< Default Handling Procedures for OTC Derivatives >
  1. Judgement of a Default and Public Notice
    Decision of a default
    When a clearing member fails to fulfill its settlement obligation or deposit its margin or when there is such likelihood, the KRX regards such a situation as default. The possibility of default is decided through a comprehensive review of all the circumstances including the situation of the default member concerned and the market.
    Public notice
    The KRX makes notice of the occurrence of the default to the default member, all clearing members, supervisory organizations, organizations related to clearing and settlement business.
  2. Calling a meeting of the Default Management Committee
    Operation of the Default Management Committee
    The Default Management Committee (DMC) comprises 7 members including experts from the KRX and clearing members. The DMC is in charge of efficient disposal of unsettled positions, prompt and accurate understanding of market situation, classification of unsettled positions, transactions to avoid loss (hedging), auctions, etc. in case of a certain clearing member’s default.
  3. Measures against the Default Member
    Measures against the default member
    In case of a clearing member’s default, the KRX may take such actions as suspension of clearing participation, in whole or in part, of the default member, restriction of application for obligation assumption, suspension of payment of net settlement cash or clearing margin to be received from the Exchange, and other measures as provided in the Enforcement Rules.

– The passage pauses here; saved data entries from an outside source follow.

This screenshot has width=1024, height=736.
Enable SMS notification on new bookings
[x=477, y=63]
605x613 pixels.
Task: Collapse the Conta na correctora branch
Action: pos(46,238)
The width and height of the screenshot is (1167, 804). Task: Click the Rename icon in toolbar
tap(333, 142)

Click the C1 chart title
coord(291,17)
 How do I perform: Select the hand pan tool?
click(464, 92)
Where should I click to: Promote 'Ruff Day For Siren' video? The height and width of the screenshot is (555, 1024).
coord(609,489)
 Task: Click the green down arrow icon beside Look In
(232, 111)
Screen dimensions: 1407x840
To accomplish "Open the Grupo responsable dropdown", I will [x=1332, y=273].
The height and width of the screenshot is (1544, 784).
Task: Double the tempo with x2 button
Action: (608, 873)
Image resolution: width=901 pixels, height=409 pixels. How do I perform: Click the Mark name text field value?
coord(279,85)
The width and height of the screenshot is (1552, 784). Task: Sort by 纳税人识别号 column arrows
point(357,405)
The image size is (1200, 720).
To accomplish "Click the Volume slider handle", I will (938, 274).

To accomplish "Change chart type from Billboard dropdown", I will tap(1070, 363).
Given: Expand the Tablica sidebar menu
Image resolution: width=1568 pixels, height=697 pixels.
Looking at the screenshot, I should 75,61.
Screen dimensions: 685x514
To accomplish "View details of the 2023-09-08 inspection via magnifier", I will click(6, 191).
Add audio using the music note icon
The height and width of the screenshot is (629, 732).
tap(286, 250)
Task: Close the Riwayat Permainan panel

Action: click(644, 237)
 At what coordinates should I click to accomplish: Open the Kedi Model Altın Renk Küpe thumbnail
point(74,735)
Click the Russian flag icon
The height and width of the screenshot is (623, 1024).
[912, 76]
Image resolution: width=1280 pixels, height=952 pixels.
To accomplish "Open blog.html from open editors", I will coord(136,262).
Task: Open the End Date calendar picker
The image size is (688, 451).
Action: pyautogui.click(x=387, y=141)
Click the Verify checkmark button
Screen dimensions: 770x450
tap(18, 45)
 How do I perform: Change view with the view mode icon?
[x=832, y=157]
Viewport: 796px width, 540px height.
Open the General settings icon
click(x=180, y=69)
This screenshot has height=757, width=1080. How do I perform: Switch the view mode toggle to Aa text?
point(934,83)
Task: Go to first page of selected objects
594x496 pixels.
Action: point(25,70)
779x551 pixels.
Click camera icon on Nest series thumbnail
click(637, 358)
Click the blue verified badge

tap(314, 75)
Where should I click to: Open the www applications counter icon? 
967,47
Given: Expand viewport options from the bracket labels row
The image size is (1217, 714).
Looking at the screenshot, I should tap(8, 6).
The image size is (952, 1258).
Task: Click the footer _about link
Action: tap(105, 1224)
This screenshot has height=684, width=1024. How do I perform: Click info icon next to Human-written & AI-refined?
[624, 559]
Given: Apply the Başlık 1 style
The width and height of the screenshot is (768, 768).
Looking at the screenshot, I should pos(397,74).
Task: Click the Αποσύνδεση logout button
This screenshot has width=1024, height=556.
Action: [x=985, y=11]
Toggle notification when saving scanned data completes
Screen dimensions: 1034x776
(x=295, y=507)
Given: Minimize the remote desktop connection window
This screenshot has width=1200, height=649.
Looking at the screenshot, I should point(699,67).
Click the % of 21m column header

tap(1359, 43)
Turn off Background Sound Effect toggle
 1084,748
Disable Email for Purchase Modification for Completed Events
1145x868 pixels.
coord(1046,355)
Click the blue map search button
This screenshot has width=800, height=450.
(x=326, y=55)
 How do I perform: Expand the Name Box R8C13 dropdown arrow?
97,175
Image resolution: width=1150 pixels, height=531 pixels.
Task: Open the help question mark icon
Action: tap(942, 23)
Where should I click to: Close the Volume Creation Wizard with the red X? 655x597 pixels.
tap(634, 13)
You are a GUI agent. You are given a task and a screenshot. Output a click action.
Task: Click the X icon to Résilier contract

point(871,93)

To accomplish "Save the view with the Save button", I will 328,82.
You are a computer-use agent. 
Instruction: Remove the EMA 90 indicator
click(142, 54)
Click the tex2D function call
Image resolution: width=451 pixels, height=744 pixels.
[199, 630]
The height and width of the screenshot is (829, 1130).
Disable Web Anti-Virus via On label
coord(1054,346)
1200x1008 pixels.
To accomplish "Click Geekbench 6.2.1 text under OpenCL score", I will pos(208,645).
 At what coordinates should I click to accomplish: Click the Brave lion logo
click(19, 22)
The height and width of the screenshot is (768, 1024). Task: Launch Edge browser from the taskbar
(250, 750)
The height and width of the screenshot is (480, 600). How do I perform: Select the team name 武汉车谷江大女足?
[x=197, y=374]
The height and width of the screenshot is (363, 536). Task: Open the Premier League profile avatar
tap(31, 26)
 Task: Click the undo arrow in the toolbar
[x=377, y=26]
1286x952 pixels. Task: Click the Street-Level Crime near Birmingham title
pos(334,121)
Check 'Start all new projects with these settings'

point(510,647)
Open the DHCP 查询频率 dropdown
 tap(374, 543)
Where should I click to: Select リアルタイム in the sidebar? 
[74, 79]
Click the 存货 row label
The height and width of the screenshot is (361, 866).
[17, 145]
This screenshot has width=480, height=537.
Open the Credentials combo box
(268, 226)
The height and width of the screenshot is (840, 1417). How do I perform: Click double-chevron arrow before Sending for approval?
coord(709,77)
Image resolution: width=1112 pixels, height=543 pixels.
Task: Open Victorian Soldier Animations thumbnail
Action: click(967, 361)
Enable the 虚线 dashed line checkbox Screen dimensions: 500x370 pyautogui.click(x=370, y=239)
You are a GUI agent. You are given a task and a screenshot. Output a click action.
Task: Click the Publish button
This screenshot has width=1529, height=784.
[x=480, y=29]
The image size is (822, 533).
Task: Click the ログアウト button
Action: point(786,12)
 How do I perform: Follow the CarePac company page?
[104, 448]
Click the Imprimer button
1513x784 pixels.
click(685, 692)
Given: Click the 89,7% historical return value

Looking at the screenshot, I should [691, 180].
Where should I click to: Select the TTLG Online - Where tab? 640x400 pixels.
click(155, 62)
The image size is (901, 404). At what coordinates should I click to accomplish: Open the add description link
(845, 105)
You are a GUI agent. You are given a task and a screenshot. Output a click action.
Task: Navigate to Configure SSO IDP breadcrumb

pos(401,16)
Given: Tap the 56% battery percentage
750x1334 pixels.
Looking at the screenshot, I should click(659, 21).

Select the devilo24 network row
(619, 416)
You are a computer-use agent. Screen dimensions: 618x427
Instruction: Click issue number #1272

  4. Classification of Default Member’s Positions
    Classification of default member’s positions
    The KRX classifies, jointly with the DMC, the positions of the default member for effective risk management and mitigation, smooth operation of hedging transactions and auctions.
  5. Transfer of Clearing Customer’s Position
  6. Implementation of Hedging Transactions
    Implementation of hedging transactions to avoid loss
    The KRX implements hedging transactions under its account with other clearing members to eliminate or reduce the possible loss from the positions of the default member. The hedging transactions are implemented against the proprietary positions of the default member and the customers’ positions not transferred to other clearing members.
  7. Auctions on Default Positions
    Auctions on default positions
    It is needed for the KRX, as the CCP, to minimize the loss risk by rapidly disposing the positions concerned in case of a default. As the OTC derivatives, however, do not have a market where offsetting transactions can be done at a fair price, auctions are needed. As the disposal of the default position delays, the loss grows more. As such, speedy and smooth auctioneering is the key element in managing the default. Clearing members should take part in the auctions in a sincere manner. Clearing clients may take part in the auctions by entrusting to a clearing member.
  8. Close-out Netting
    Implementing close-out netting when deemed necessary
    To minimize the additional loss to the clearing member and to prevent the default risk in the OTC derivatives from spreading to the exchange market, the KRX may convene a general meeting of clearing members at which a resolution on the close-out netting of the OTC derivatives can be made to prevent the bankruptcy of the KRX.